No, I shouldn't. And partially because the thought appeals to my dark side. There is one "political litmus test"- Do you want the job? If so, you are disqualified. Not to mention the "job" of "mayor" shouldn't exist at all.

But, letting my dark side fantasize just a bit, and justifying the fantasy with the idea that at least I'd keep someone worse (that's right- I'd be the lesser evil) from holding the "job" as long as I held it...

Instead of posting reminders about getting building permits before improving your property (as the current clownishly evil mayor did in the same issue of the paper where my column appeared) I would post this:

People of Farwell- from now on, there are only two rules in town: Do not violate anyone by attacking them, and Do not violate anyone's private property. That's it. I will not stand behind the police if they enforce any other "law", nor if by doing so they violate those two rules. 
"Do not violate anyone by attacking them" can best be summed up by the Zero Aggression Principle: "No human being has the right, under ANY circumstances, to initiate force against another human being, nor to advocate or delegate its initiation." If you "initiate force"- that means "start it"- your victim can legitimately defend himself against you, no matter who you are, and no matter what your job may be. Thugs be warned!
Another way to explain the re-adoption of these forgotten rules is in the words of Thomas Jefferson, who said "Rightful liberty is unobstructed action according to our will within limits drawn around us by the equal rights of others. I do not add 'within the limits of the law' because law is often but the tyrant's will, and always so when it violates the rights of the individual.
All other "laws" violate the rights of the individual. Do not violate anyone or their private property and we'll be fine.



  1. First thing to come to mind is something you said; "We don’t argue over who should be placed in charge of human sacrifice to the Aztec gods. Well, most of us don’t. So why select representatives or people to fill posts someone, at some point in time, thought necessary?"... and happened to be reading,
    "I was once asked if I thought the 'Founding Fathers' had good intentions. I replied that this was subjective and irrelevant. The only pertinent issue is whether they or any present day advocates of constitutional government believe[d] that protection and the other services governments provide should be provided on a voluntary basis.
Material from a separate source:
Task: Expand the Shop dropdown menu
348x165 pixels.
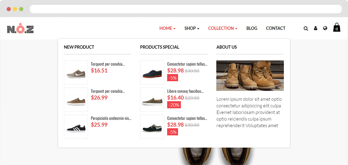Action: pyautogui.click(x=192, y=28)

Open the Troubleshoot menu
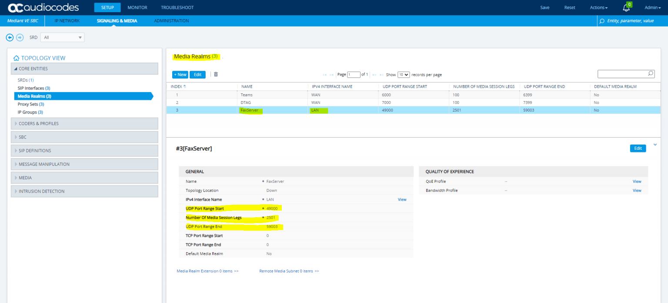177,7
Would they arrest and place in jail a person who refused to contribute to the government?" ADVENTURES IN LEGAL LAND (2005), p. 224.

    I cannot understand the Statist mind. It is more enigmatic than the big-bang black hole theories. I learned these simple principles before I entered kindergarten. It seems in statism we are born grown up and spend our time devolving.

    1. I have been finding it harder and harder to take "authorities" seriously- whether they be the cop, the mayor, the president, or whoever else. I see them as nothing but bullies. And right now I am reading Larken Rose's book "The Most Dangerous Superstition" which is going to erode that tiny bit of seriousness even further.